The inauguration of Nigeria’s new president, Muhammadu Buhari, sets the stage for an unprecedented alliance of public- and private-sector actors to perform something close to a miracle: reverse the ravages of the so-called oil curse.
The tough-minded ascetic, who was elected on an anticorruption platform, aims to clean up practices in his country’s notoriously opaque and criminal national oil company, the Nigerian National Petroleum Corporation (NNPC). If multinationals and Western governments join forces with Buhari, Nigeria could be transformed from an object lesson in how hydrocarbon wealth paradoxically cripples developing nations into a model for its resource-rich neighbors to emulate.
Of the world’s nearly 60 oil-producing countries, a mere half dozen have escaped the oil curse. As they discover oil—and their governments discover the temptations of an unaccountable revenue stream—other economic sectors wither. Unemployment rises. Corruption grows pervasive. Oil revenues are squandered on conspicuous consumption by members of ruling networks while populations become poorer. Alienated groups rebel.
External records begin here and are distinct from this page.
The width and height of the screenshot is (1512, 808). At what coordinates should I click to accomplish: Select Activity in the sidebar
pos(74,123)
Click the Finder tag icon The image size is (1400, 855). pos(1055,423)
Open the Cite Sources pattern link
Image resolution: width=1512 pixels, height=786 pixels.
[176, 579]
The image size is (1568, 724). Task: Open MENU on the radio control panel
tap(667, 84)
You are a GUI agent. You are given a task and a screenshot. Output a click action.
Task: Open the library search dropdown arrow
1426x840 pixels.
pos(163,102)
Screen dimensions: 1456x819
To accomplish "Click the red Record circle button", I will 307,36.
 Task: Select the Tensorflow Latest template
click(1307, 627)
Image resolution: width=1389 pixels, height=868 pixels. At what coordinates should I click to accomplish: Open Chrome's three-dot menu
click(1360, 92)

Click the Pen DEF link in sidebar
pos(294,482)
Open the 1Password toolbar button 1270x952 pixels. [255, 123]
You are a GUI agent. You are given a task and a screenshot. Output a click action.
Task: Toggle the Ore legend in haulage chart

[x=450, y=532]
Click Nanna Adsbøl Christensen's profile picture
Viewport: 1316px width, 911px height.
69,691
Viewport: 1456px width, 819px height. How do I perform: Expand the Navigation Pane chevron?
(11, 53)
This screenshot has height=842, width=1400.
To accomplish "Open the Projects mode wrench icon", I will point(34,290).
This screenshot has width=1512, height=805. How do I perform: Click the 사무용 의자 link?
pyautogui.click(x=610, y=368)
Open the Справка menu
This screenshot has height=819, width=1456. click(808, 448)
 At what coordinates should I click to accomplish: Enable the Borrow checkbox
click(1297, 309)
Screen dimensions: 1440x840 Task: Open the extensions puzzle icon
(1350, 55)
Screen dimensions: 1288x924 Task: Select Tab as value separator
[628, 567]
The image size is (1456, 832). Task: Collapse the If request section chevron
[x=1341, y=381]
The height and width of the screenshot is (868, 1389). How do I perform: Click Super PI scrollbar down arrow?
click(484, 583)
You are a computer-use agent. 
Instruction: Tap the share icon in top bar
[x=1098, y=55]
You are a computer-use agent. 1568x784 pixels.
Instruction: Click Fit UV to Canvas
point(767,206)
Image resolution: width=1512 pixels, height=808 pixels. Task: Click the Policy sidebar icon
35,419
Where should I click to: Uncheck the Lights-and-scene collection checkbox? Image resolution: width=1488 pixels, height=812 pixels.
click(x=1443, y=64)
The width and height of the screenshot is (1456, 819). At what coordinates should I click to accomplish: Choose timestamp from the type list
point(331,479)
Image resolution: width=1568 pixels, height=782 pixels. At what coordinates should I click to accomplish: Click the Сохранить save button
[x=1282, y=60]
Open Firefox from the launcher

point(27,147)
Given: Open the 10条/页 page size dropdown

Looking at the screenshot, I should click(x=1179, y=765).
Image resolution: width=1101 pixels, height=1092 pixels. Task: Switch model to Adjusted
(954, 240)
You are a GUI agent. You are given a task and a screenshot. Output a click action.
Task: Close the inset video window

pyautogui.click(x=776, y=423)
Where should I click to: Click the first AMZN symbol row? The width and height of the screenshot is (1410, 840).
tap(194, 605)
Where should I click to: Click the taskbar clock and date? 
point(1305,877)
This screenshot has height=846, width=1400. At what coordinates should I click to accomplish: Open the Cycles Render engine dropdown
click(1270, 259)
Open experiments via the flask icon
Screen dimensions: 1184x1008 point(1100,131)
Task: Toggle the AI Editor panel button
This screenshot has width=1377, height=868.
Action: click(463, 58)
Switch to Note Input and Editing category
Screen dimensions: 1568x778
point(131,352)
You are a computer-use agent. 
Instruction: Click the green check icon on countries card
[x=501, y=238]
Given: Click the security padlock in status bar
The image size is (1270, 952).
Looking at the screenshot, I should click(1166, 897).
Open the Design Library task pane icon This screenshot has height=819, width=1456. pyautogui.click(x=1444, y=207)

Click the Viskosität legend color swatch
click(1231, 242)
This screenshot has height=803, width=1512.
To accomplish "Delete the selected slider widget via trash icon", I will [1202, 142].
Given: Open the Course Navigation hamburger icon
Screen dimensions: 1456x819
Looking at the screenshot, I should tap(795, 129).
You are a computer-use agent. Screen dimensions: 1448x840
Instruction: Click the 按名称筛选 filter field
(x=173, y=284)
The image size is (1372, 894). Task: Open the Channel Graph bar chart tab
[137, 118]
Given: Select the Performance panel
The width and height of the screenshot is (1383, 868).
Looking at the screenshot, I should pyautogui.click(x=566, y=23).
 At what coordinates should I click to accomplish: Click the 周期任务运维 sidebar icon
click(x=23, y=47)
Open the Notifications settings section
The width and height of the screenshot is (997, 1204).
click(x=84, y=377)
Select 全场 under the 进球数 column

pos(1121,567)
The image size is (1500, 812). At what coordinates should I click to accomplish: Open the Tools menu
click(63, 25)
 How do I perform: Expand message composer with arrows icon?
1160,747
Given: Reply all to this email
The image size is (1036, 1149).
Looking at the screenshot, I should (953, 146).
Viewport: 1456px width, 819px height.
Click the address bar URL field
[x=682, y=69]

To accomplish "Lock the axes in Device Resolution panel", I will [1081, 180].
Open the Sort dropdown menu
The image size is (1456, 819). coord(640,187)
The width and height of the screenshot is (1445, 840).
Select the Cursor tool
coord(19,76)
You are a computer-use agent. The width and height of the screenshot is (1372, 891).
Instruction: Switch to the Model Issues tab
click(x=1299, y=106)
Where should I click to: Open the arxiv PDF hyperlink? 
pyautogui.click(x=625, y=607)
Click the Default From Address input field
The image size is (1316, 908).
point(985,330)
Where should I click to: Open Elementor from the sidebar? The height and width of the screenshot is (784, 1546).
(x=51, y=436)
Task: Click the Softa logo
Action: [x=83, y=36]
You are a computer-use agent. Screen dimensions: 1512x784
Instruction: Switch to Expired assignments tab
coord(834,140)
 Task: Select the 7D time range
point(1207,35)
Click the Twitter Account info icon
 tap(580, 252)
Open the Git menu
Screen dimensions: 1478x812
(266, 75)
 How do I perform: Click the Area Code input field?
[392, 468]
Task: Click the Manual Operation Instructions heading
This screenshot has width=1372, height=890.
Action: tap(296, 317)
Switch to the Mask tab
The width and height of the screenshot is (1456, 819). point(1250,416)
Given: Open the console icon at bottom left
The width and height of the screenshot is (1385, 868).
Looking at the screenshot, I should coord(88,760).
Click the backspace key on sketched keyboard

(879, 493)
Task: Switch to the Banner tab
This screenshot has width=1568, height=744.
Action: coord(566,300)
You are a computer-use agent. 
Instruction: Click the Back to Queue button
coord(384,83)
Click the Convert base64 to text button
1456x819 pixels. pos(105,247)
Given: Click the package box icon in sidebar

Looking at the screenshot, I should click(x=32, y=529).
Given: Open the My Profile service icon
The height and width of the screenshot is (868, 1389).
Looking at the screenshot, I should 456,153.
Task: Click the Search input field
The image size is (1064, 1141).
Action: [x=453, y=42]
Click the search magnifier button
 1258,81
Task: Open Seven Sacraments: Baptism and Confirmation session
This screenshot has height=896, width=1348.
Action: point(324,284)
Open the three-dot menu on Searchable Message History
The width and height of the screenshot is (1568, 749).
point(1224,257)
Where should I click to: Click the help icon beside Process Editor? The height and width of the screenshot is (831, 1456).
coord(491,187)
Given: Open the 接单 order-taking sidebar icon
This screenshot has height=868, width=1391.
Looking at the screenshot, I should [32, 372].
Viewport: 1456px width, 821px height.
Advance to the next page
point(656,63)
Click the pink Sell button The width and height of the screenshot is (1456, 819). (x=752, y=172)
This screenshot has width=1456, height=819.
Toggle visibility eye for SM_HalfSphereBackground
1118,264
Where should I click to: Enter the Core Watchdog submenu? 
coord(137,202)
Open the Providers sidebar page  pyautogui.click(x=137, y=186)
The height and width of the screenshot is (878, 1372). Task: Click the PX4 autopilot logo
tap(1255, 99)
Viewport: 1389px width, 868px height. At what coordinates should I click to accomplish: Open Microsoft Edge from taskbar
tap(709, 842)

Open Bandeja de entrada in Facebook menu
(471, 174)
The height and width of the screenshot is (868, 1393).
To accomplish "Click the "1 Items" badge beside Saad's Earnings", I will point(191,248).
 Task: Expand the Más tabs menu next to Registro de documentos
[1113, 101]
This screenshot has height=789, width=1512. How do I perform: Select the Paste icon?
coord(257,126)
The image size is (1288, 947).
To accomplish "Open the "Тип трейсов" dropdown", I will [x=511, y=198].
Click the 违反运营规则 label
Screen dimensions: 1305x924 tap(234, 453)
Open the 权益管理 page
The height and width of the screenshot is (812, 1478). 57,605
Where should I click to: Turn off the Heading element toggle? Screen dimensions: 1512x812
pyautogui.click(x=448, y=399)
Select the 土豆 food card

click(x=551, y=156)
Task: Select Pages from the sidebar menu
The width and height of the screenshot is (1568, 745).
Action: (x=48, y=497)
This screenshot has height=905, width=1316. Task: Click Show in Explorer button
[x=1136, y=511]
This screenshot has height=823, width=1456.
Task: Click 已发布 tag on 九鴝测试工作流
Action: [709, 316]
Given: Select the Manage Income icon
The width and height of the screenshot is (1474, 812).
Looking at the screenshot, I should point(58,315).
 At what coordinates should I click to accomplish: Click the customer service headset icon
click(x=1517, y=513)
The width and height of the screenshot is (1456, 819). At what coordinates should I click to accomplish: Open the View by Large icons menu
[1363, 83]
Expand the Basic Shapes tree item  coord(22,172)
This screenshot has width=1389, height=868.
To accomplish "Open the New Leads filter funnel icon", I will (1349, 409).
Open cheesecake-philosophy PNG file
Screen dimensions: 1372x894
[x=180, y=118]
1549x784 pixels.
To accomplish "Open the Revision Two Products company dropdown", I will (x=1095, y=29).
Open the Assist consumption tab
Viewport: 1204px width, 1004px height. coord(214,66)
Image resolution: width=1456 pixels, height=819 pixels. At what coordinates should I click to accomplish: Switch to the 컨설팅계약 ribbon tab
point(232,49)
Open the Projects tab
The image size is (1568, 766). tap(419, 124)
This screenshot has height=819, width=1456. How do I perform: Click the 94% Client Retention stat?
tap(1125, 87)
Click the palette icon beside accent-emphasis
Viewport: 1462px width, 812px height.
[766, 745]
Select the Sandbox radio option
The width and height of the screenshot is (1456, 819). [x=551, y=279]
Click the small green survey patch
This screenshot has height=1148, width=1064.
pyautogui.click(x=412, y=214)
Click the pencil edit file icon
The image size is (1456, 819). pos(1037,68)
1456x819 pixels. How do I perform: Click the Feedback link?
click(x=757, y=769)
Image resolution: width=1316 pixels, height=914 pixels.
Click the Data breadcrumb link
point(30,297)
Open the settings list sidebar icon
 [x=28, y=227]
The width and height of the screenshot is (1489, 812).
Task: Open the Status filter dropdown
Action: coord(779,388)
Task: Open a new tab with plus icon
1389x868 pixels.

And it’s not just the locals who suffer. Western oil companies pay a hefty price in the form of increased personnel costs and security measures, repudiated contracts, production stoppages, “corporate social responsibility” outlays, and, when all else fails, undesired divestiture. Meanwhile, international donors pour precious development funds down a seemingly bottomless hole.
Nigeria is a textbook case of this syndrome. A once-vibrant economy that included manufacturing, long-distance trade, and agricultural production so abundant that it fed much of West Africa has given way to an oil monoculture. Attacks and kidnappings in the oil-producing south have declined, to be replaced by what officials call industrial “bunkering”—the theft of crude by the barge-load. Oil oozing from sabotaged pipes has poisoned precious marshland. On the other side of the country, the emergence of the Boko Haram insurgency can be partially ascribed to acute corruption and gross regional inequalities associated with Nigeria’s curse.